Sunday 4 March 2018

A tsunami of opinions



Wouldn’t it be wonderful to let fly with honest opinions about the oddities of the world at large? While avoiding the social media machine-gun squads with itchy trigger fingers. Some authors do stick their heads above the parapet, with Trump and NRA rants, Brexit tirades and justified diatribes about racial and sex discrimination. I hesitate to add to the din and am saddled with the notion that if I think something then everyone else does too.
   That’s a problem in writing novels since familiar ideas to the writer seem like clichés, hardly worth repeating. In fact they may come as surprising news to readers, who haven’t had the same experiences; or don’t share my magpie mind which picks up titbits of information here there and everywhere.
  Did you know, for example, that the number of transgender people is under 1%? And yes, they need to be given the same respect and rights as everyone else. But gender fluidity has become a centre ground bandwagon, affecting attitudes to children, upsetting women in domestic violence shelters and others who are unnerved by the prospect of uni-sex toilets.
   Ideas and issues which gain traction and become the meme of the moment fascinate me. Tsunami-like pressures build until you think that this singular injustice is lurking under the carpet of every second house down the street. Then it recedes to be replaced by another. 

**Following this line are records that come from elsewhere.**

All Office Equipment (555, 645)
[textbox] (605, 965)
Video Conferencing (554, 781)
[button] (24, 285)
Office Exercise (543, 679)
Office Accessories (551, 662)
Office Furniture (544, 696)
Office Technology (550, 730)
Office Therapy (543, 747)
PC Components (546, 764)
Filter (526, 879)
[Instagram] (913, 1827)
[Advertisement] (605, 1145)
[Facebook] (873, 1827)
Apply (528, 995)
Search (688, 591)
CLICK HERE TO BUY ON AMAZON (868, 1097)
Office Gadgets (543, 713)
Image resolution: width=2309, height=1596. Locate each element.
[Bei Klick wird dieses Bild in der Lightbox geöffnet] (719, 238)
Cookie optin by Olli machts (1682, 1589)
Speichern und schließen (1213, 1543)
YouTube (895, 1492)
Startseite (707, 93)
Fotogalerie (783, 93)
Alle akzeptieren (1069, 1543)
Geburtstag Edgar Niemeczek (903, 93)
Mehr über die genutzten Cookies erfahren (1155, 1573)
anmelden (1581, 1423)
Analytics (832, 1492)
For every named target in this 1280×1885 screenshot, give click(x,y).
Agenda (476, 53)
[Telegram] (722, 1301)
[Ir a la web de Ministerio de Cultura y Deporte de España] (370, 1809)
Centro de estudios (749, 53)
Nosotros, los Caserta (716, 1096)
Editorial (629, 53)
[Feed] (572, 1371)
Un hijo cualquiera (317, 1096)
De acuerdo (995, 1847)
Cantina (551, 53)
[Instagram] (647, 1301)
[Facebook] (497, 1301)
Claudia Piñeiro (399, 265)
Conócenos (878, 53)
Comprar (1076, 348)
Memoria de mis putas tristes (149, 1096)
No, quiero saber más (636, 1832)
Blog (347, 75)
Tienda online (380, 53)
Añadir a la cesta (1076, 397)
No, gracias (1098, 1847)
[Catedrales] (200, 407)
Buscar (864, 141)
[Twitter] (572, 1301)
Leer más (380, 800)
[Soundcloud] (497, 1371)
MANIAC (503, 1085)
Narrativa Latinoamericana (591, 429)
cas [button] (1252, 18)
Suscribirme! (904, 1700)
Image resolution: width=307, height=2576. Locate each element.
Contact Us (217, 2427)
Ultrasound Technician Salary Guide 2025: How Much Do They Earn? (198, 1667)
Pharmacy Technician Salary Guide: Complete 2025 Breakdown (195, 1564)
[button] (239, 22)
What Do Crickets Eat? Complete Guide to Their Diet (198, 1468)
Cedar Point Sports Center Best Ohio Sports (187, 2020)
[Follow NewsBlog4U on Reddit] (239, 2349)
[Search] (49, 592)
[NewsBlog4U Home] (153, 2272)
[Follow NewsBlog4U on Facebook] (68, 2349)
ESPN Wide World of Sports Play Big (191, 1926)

   Racial discrimination in the US was bravely fought in the 1960s, small progress was made and it subsided again.  Child sexual abuse surfaced in the 1980s, was battered into silence by denials in the 1990s, and is still struggling to make its voice adequately heard.
   The #metoo #timesup and pay equality for women campaigns are tackling a problem that has been around for ever, despite several waves of feminism.
  That is one thing which truly irritates me – why it takes decades to out the bad guys (gender free nomenclature). Usually only when they are dead and buried does the gory truth emerge; by which time a great deal of damage has been done. Individual lives have been destroyed; false ideas imbedded in common currency, which are difficult, nigh impossible to eradicate.
   The main character of my crime novel, Tire Thane, an independent-minded, investigative writer, isn’t entirely autobiographical but she shares my zeal for exposing wrongdoing. The feminist arguments wouldn’t interest her hugely since she’d swat anyone who tried to put her down. She’s travelled widely, embraces difference and is pretty laid back except when it comes to tolerating intolerance or hypocrisy.
  
Which brings me to the subject which I do hesitate to raise and may have to wait for next week to amplify.  How does a basically tolerant country cope when it uncovers intolerant elements? A laissez-faire, live and let live approach, floats the libertarians’ boat; but that allows a genuine problem to fester. Politeness and the wish not to sound like alt-right fanatics silences the mainstream and undercuts common sense. Balancing the individual’s rights to live as they please and the values of the society in which their children are growing up isn’t easy. But that doesn’t mean it shouldn’t be discussed.


"It is a general popular error to imagine the loudest complainers for the public to be the most anxious for its welfare.”